Rukia mengernyitkan dahinya dan pada akhirnya-

"… sekarang ia lebih memilih berbicara denganmu dibanding denganku, Rukia. Aku iri sekali padamu, Kuchiki Rukia."

- ia tersentak dan tidak bisa mencerna kata-kata sahabatnya itu.

Sontak Rukia berucap setengah berteriak. "A-apa!? Apa maksudmu!?"

"Jangan mengelak, kau tidak pandai berbohong di depanku. Aku sangat iri padamu, Kuchiki-san." Ucap Momo dengan penuh penekanan dan kebencian.

Rukia terbelalak mendengar pernyataan sahabatnya itu. Momo menatap iri Rukia sedangkan Inoue tersentak kaget.

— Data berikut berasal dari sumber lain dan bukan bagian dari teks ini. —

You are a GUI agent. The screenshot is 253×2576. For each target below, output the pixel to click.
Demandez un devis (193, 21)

"Kau … tidak boleh mengambilnya … dia milikku! Jangan pernah menyukainya, Kuchiki-san! Aku tidak akan membiarkanmu!"

"Momo … jangan begitu … tiap orang mempunyai hak untuk menyukai dan itu juga berlaku pada kalian …" Inoue yang mencoba menghentikan emosi Momo justru terkena imbasnya.

"Jangan ikut-ikutan, Inoue! Ini bukan urusanmu!" Momo berseru kencang. "Aku … sudah lama ingin bilang seperti ini … tapi … aku enggan mengatakannya. Tapi semenjak kau sangat dekat dengannya, terlebih lagi di media social, aku … sangat iri padamu!"

"Hei! Jangan asal bicara! Aku tidak pernah menyukainya! Apa yang dapat kukagumi dari dia, heh?! Kau jangan asal bicara, Momo Hinamori! Aku tidak pernah menyukainya!"

Hinamori terdiam sebentar kemudian tersenyum tipis. "Baguslah kalau begitu … aku pegang kata-katamu, Kuchiki Rukia."

Rukia menahan nafas, mengingat kalimat yang baru saja ia katakan. Apa jalan yang kupilih benar? Apa yang kukatakan itu benar?

Padahal Rukia sama sekali tidak pernah berpikir untuk menyukai Toushiro bahkan mendapatkannya! Namun entah kenapa ia selalu memikirkannya walau secara tidak sengaja. Apa mungkin ia benar-benar …, ?

Rasa suka bisa saja memutuskan persahabatan bukan? Who knows?

.

.

.

.

Kedekatan Rukia dan Toushiro dulu memang tidak begitu bagus, terlebih lagi karena sifat keduanya yang sangat bertolak belakang. Apalagi dulu Rukia hanya mengenalnya lewat nama, tidak pernah berkomunikasi dan tidak pernah bertatap muka. Namun sekarang, semuanya berbeda ketika awal tahun ajaran baru dan tentu saja kelas yang baru. Semenjak ia duduk dibangku nomor tiga dengan Momo dan dibelakangnya ada Toushiro Hitsugaya dan Renji Abarai, semuanya berubah.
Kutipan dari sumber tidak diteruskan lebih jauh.